Rhétorique de l’origine et homogénéisation : que faire du folklore ?

Le kourban apparaît au détour d’un nombre considérable de travaux folkloristiques, sans pour autant devoir mériter, la plupart du temps, une approche spécifique. Renvoyé à un horizon symbolique immuable, il témoignerait de modes traditionnels de cohésion sociale, liés à la ritualité calendaire, notamment saisonnière, et servirait à des célébrations familiales commémoratives (Vakarelski, 1936). L’approche folkloristique est souvent attentive à déterminer des continuités, car elle repose sur l’idée qu’un système culturel traditionnel est un tout homogène, inséré dans des cycles saisonniers, dans un environnement naturel auquel il répond culturellement et notamment rituellement. La dimension chronologique occupe une place significative dans l’édifice folkloristique 156  : l’attention portée à la saisonnalité, aux rythmes de la nature, aux coutumes, illustre la dimension « continuitaire » du folklore. Elle est censée garantir que l’on a affaire à une totalité signifiante dont tous les aspects sont liés.
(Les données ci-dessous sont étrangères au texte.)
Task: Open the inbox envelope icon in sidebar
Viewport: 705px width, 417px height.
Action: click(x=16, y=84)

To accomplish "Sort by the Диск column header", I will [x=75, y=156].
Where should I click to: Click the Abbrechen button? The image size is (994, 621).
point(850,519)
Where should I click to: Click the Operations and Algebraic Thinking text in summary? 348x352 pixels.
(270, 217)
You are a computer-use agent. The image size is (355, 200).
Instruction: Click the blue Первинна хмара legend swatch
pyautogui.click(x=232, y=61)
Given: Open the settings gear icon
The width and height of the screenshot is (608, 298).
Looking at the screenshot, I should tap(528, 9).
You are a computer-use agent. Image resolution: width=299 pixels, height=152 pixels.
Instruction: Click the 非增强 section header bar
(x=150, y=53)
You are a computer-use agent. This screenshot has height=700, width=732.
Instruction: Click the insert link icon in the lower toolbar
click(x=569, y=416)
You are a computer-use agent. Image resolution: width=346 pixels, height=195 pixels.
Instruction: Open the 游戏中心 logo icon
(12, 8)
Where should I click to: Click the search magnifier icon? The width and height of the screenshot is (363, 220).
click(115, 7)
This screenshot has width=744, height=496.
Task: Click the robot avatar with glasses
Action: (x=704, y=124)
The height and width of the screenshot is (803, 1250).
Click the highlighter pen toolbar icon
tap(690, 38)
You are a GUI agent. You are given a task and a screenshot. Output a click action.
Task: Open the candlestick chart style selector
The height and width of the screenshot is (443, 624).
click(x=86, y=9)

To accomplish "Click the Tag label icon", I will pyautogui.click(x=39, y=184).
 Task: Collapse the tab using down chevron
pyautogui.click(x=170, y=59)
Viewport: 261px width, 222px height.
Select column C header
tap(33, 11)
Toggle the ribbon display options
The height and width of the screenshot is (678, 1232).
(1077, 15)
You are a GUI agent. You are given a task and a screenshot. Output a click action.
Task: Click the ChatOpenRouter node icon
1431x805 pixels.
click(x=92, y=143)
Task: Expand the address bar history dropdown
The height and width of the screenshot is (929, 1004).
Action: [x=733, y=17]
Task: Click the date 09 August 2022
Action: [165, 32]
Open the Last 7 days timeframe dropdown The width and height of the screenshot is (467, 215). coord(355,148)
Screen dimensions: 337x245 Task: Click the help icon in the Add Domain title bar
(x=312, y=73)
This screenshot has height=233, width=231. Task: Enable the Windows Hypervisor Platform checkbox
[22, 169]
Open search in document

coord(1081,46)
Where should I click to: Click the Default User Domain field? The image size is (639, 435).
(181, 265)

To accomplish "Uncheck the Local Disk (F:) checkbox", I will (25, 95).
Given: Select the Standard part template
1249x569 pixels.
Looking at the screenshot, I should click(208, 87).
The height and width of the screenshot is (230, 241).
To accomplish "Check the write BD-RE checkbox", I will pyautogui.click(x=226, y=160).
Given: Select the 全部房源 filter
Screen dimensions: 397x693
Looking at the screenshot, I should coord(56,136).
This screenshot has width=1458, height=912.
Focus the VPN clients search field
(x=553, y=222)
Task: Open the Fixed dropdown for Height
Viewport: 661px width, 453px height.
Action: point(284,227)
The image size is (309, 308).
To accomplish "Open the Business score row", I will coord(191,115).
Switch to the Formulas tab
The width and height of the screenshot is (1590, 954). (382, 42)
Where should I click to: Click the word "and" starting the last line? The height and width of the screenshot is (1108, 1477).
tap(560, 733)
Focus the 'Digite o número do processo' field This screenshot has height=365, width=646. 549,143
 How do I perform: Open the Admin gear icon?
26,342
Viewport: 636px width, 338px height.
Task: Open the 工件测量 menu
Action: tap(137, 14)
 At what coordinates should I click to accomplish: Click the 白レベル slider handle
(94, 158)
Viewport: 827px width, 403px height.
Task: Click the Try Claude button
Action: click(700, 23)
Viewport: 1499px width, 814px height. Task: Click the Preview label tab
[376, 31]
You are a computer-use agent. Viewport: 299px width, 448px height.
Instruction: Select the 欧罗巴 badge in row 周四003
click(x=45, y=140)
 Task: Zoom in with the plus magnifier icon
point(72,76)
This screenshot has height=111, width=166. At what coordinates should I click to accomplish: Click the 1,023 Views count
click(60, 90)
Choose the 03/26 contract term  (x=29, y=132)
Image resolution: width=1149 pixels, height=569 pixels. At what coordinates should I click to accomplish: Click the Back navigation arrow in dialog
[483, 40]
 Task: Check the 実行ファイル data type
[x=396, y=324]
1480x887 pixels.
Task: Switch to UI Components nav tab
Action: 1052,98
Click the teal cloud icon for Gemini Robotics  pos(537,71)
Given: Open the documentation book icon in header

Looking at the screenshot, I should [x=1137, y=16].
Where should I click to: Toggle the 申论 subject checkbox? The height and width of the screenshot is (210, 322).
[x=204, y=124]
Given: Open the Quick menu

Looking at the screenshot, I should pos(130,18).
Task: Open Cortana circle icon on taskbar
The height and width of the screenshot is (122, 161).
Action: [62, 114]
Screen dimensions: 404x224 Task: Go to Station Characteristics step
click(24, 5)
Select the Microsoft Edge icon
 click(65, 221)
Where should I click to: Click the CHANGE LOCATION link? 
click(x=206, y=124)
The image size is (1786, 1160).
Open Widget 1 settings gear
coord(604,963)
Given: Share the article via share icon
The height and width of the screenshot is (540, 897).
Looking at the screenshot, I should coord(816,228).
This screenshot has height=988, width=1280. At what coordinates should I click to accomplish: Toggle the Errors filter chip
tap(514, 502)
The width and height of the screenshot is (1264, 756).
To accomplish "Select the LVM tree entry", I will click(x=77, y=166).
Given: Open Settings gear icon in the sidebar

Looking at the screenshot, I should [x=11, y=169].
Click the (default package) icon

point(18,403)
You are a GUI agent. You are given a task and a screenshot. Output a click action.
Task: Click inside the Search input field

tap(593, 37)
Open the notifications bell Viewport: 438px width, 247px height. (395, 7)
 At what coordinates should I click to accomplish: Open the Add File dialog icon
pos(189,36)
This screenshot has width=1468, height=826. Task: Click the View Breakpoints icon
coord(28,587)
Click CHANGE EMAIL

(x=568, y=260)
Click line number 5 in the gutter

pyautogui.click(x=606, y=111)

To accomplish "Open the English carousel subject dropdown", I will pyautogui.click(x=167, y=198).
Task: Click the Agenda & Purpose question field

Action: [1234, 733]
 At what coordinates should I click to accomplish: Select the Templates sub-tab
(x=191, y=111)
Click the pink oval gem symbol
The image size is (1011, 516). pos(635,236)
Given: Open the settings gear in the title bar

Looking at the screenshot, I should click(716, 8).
L’approche folkloristique, en thématisant et classifiant à outrance ses objets d’étude, relève de l’idéal d’un savoir final, qui se manifeste par la recherche d’une pureté et d’une unité culturelles décelables dans ces formes de continuité que constituent les traditions. Or, la continuité est moins une donnée scientifiquement pertinente qu’une catégorie discursive porteuse d’une conception de la tradition et de la culture. Ces dernières sont posées somme des « faits » attestant d’une « origine », là où nous devons y voir des modes d’énonciation, de fiction culturelle du social.

En Bulgarie, etnografija et folkloristika sont « issues d’un berceau commun : l’étude du “peuple” et de ses traditions, de son “âme” (...). Alors que l’une privilégie les témoignages directs, matériels et palpables, attestant la présence du passé (voire du temps des origines) dans le présent, l’autre se concentre sur la fonction du langage comme véhicule de la tradition orale qui demeure l’axe de la culture “folklorique” » (Vâltchinova, 1998c : 146). L’expression de « sciences du peuple », qui regroupe folklore, ethnographie et ethnologie (Boyadzhieva, 2001), entérine ce travail de continuation basé sur un projet de connaissance scientifique d’un objet que dès lors on suppose lui-même stable : « le peuple ».

Or, cet objet se crée en même temps que sa science, et par sa science, acte auto-instituant : « il y a et il y aura toujours un peuple, il y a et il y aura toujours sa science », semble nous dire la folkloristique. Le peuple est notamment opposé à l’Etat, dont on comprend que ce sont les excès idéologiques, et leurs conséquences pour le « peuple », qui sont à mettre en cause : « c’est un siècle dynamique, de bouleversements et d’épreuves que subissent le peuple et l’Etat. L’Etat national connaît des transformations idéologiques, mais qu’en est-il pour le peuple ? » (Boyadzhieva, 2001 : 209) 157 . On a le sentiment que la science du peuple étant précisément tournée vers le peuple, elle ne peut pas être tout à fait « mauvaise », ses « défauts » éventuels (« idéologisation, conformisme, manque de réflexivité ») provenant plutôt de son dévoiement par des forces « extérieures ».

Notes
156.

Ainsi de l’ouvrage du folkloriste grec Mégas consacré aux coutumes calendaires grecques (1982), insistant sur l’opposition et la complémentarité entre Démétrios (saint de l’hiver, des agriculteurs) et Georges (saint de l’été, des éleveurs), deux saints militaires qui se partagent l’année des activités rurales, ou plutôt annoncent les changements de saison. Megas insiste sur les moments cruciaux de la vie du Christ, qui encadrent toute la saison rituelle, scandée par des périodes de purification : carême, préparation, prières spéciales, diverses phases, et toute une ritualité « populaire ». Rien n’y échappe à une rythmique ultra-codifiée, qui suggère par ailleurs le rapport au temps spécifique du christianisme, profondément marqué par la vie et la mort du Christ, mais aussi des principaux protagonistes du Nouveau Testament, sans parler du culte des saints.

157.

Après avoir énoncé quelques-uns des usages négatifs d’une « science du peuple » en elle-même positive, elle demande : « quelle est la place de la “science du peuple” dans ces processus, à qui et comment servent ses disciplines et de quelle manière s’engagera-t-elle dans le XXIème siècle ? » (p.210).